Cerco di vivere senza crucciarmi troppo. In un clima di incertezza, è difficile lavorare con serenità, ricercare la profondità d’approccio e la cura del dettaglio. Alla fine bisogna prendere questa situazione come una sfida e vivere il periodo delle prove come un esercizio, isolandosi dal contesto esterno e cercando di non farsi condizionare dalla paura di quello che potrebbe succedere.

Secondo lei quali sono i principali rischi di un abuso dei social media da parte dei cantanti, specialmente quelli più giovani? Lei che uso ne fa?
Mi sforzo di usarli, anche se non ne ricavo piacere e non li trovo molto utili. Il problema principale è che i social media sono tutti improntati sulla distrazione e alimentano un concetto di arte fast food che è di fatto l’opposto dell’opera, per definizione lunga e complessa. Sono due visioni inconciliabili, a mio avviso. Nessuno userebbe Instagram per scrivere un racconto di tre ore, mentre l’opera è proprio quello. Diventa quasi controproducente abituarsi a questo tipo di attenzione e ricercare anche nell’opera momenti di breve creatività, perché di fatto con i social è tutto rapido, tutto uso e getta. Il problema vero è che la nostra società sta andando in una direzione opposta alla natura intrinseca del teatro lirico. Tentare di ringiovanire l’opera e renderla più attuale attraverso i social, alla fine, rappresenta solo una soluzione parziale.

Cosa le piace fare quando non canta? Suona ancora la chitarra?
Ahimè, ho smesso completamente di suonare, anche perché lo facevo in maniera amatoriale e con tutti questi spostamenti sarebbe comunque impossibile. Principalmente leggo, mi alleno in palestra per temprare il fisico, cammino, visito musei.

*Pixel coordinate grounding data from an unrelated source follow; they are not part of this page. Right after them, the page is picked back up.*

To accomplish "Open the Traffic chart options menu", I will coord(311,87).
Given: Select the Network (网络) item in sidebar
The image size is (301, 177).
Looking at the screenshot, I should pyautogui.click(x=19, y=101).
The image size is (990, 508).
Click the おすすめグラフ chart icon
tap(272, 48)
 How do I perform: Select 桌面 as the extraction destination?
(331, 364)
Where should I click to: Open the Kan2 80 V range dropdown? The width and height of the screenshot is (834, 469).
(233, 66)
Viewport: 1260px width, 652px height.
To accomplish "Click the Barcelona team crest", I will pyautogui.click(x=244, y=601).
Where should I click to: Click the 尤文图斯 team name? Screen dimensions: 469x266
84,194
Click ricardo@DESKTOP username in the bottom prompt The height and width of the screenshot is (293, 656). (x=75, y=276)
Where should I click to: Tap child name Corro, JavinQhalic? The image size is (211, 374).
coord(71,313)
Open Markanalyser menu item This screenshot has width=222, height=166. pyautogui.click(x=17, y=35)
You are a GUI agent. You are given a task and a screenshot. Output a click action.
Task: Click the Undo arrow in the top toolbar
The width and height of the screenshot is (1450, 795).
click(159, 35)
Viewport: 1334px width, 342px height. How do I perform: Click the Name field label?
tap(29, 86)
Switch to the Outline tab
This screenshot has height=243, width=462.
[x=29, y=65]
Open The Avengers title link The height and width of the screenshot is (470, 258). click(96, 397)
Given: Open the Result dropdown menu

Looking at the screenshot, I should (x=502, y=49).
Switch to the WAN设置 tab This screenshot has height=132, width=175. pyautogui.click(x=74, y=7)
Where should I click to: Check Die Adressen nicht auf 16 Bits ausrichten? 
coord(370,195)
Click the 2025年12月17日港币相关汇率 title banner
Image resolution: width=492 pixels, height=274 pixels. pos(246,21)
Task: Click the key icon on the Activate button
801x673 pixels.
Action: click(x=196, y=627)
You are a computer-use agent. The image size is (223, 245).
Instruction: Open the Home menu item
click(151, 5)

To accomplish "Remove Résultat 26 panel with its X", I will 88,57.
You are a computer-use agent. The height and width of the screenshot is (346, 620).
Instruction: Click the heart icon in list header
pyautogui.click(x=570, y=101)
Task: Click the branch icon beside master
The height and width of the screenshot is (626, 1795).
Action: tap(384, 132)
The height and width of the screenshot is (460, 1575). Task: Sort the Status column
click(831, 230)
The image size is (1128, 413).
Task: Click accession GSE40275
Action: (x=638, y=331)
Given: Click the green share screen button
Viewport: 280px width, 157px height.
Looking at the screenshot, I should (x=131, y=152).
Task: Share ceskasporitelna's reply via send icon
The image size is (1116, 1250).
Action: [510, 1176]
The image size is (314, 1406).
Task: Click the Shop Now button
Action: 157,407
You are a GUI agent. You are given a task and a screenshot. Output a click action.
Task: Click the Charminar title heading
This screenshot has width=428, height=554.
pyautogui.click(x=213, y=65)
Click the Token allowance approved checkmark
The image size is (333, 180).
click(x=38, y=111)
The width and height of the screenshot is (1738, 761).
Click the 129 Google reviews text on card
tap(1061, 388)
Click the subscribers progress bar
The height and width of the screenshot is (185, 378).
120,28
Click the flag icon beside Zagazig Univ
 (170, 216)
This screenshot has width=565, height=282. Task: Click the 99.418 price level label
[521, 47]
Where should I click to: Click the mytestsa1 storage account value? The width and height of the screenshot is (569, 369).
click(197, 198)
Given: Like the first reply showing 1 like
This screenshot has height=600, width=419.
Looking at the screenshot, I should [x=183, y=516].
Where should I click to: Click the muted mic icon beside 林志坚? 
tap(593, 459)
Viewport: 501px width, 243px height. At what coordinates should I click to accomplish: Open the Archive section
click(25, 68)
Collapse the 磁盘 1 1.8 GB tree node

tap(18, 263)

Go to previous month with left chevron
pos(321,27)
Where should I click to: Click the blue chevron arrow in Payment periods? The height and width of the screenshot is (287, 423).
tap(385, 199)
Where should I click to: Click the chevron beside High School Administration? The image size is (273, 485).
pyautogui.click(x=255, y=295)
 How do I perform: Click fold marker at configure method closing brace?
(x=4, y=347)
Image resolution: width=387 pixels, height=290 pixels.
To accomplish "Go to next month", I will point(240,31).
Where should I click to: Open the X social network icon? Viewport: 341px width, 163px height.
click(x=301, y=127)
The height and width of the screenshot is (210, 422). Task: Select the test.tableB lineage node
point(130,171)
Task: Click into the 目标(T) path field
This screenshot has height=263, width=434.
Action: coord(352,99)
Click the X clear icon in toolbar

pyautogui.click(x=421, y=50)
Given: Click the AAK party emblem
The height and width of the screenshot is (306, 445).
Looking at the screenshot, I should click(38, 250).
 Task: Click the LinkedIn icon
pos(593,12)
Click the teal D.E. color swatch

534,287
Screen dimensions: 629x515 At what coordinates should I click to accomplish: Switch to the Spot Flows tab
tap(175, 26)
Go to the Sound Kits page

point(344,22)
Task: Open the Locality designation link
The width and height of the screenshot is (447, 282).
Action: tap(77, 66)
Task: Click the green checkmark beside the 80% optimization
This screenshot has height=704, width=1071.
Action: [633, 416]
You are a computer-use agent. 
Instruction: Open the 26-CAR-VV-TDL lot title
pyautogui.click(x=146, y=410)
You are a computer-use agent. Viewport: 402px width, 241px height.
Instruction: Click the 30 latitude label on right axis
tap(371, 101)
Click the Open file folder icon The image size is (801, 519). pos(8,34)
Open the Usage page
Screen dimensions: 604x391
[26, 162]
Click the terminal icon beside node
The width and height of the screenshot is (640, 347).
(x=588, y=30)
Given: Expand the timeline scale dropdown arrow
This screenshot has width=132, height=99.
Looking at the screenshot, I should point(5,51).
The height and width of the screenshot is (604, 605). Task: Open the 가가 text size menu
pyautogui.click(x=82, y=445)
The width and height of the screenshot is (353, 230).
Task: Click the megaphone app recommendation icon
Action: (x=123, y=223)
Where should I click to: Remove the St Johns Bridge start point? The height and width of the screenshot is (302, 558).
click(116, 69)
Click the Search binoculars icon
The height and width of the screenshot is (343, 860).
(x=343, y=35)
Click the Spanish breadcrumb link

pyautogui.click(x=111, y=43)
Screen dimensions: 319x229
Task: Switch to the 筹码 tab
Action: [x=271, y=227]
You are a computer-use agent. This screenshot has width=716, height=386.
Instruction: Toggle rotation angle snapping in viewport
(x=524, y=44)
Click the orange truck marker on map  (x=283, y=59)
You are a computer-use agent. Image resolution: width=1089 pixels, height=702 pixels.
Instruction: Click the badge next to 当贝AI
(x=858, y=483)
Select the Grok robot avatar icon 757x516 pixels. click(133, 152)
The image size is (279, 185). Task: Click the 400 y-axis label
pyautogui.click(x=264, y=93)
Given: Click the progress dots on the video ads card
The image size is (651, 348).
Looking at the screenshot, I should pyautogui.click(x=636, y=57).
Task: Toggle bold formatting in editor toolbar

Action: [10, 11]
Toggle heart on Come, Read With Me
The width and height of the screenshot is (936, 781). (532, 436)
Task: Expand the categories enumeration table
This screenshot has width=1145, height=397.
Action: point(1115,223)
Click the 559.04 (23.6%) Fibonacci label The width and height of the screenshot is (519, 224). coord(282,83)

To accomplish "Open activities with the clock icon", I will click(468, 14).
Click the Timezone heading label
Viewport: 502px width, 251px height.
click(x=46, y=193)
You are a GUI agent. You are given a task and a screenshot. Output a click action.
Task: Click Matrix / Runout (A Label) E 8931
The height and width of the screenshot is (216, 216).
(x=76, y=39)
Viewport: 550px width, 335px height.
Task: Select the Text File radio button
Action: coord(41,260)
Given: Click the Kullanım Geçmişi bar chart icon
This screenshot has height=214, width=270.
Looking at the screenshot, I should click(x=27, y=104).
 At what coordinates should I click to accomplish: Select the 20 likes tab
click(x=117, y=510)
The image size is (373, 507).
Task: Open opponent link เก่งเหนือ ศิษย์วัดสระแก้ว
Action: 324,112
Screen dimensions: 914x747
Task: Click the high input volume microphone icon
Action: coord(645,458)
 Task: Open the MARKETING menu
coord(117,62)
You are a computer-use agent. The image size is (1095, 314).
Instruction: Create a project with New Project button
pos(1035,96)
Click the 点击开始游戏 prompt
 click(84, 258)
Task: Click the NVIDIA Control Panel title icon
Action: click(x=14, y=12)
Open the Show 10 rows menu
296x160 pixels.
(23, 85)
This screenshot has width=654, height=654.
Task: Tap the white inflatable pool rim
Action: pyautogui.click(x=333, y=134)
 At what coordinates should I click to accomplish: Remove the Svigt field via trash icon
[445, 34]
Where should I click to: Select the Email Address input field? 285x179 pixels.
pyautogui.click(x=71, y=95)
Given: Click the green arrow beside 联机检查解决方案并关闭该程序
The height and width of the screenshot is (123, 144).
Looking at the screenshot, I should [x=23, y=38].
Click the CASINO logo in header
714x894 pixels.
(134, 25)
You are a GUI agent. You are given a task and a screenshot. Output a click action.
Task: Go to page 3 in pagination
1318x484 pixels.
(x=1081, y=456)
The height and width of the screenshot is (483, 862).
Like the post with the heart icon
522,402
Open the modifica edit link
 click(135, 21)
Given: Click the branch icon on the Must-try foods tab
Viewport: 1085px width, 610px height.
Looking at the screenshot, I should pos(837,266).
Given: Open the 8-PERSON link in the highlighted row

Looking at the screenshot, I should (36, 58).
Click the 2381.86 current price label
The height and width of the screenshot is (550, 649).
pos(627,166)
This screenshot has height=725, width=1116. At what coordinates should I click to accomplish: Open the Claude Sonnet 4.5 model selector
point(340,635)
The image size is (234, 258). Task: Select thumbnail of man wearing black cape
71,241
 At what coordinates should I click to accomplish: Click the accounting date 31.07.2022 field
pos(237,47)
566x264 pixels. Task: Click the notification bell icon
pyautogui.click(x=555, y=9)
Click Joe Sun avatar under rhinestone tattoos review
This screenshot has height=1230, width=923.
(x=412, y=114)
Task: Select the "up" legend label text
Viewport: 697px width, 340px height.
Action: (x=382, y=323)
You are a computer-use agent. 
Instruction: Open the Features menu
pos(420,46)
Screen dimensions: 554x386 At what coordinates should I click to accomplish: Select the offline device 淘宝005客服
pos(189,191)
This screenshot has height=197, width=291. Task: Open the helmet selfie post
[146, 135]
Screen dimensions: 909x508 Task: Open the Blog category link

Ci parli dei suoi impegni futuri, pandemia permettendo.
Subito dopo le Nozze a Londra, dovrei essere al Regio di Torino per recuperare il ruolo di Colline nella Bohème che stavamo per debuttare prima della pandemia. Subito dopo sarò a Berlino per completare la trilogia mozartiana cominciata durante la pandemia con Le nozze di Figaro, riprendendo la stessa produzione delle Nozze e concludendo con Don Giovanni; ci sarà anche Così fan tutte con un altro cast. Canterò i ruoli di Figaro e Leporello; la direzione musicale è del maestro Barenboim, mentre la regia è di Vincent Huguet.

Prima di salutarci, vuole cogliere l’occasione per ringraziare qualcuno?
Sicuramente il mio maestro Gianluca Valenti, che mi ha sempre seguito fin dagli inizi e che spero mi accompagnerà in tutto il mio futuro professionale. Oltre a lui, ringrazio il mio maestro ripetitore Stefano Giannini che mi ha veramente fatto capire cosa voglia dire preparare un ruolo e saperlo bene, in maniera musicalmente infallibile. Tra i tantissimi che potrei citare, mi sento anche di ringraziare il maestro Giulio Zappa e il mio agente Alessandro Ariosi per il lavoro svolto assieme.